There are times when I feel idle. I don't have the motivation to do anything. I can't clear out my mind that's constantly drowned by my thoughts, which most of them are very negative. I struggle to keep my sanity untouched, nor drowned, by the branching questions that pops up on the corner of my brain that always end at "I'm not good enough". I feel isolated from happiness as my body emits this rage and hate towards everything and everyone. I feel uneasy with myself. Maybe it's a hormonal thing? I'm not quite sure. But, I hope it is.

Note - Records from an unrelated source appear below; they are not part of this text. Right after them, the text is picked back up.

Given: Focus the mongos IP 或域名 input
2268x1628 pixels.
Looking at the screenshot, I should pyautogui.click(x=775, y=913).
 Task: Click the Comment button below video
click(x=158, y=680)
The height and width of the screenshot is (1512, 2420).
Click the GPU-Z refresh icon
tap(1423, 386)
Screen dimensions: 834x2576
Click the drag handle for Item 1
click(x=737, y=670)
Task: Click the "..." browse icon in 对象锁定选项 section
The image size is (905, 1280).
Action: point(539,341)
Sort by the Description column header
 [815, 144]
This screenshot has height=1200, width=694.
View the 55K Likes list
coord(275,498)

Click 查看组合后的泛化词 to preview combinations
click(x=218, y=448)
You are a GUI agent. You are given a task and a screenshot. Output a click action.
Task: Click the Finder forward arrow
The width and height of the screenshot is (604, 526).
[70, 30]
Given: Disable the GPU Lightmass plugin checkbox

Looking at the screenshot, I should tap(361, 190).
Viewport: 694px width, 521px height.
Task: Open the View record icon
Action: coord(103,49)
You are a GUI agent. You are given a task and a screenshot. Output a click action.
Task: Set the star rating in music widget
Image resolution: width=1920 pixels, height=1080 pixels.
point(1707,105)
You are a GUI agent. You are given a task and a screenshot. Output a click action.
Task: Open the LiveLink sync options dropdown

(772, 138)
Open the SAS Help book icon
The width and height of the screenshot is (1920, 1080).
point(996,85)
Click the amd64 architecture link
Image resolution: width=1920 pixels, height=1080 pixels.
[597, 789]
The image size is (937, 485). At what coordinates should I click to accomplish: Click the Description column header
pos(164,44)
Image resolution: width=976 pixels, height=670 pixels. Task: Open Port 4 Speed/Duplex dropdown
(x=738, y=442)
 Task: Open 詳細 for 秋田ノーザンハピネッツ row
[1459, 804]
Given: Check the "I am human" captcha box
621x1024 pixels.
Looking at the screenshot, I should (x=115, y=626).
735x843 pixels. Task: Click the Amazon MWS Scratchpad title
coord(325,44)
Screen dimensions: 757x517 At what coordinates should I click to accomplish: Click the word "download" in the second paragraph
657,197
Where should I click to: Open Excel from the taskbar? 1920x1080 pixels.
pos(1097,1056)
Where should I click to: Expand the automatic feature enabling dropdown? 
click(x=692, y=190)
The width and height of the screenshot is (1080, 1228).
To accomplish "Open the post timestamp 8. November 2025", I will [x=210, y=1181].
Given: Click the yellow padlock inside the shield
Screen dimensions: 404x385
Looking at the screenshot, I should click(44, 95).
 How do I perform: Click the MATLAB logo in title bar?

The only thing that has been keeping me intact is cooking and eating. I have this tendency to binge eat everything in sight, which is bad knowing that I can gain a lot of weight by just eating a handful of rice, so I decided to cook my meal. Whatever it is, just cook, as long as it doesn't contain any carbs and processed sugar. My sugar intake is from fruits alone, while my energy comes from the braised chicken breast and fried tempeh. Although poptarts are far more delicious that a plain old tempeh, I tried to eat healthy every day.
I know this particular writing of mine is all over the place, but I need to get this word jumbles that had been lingering in my head. There are still lots of food reviews I need to write, travel diaries I need to tell, and pictures of dishes I need to show, but I can't bring myself to write well. I hope my mind will get better soon.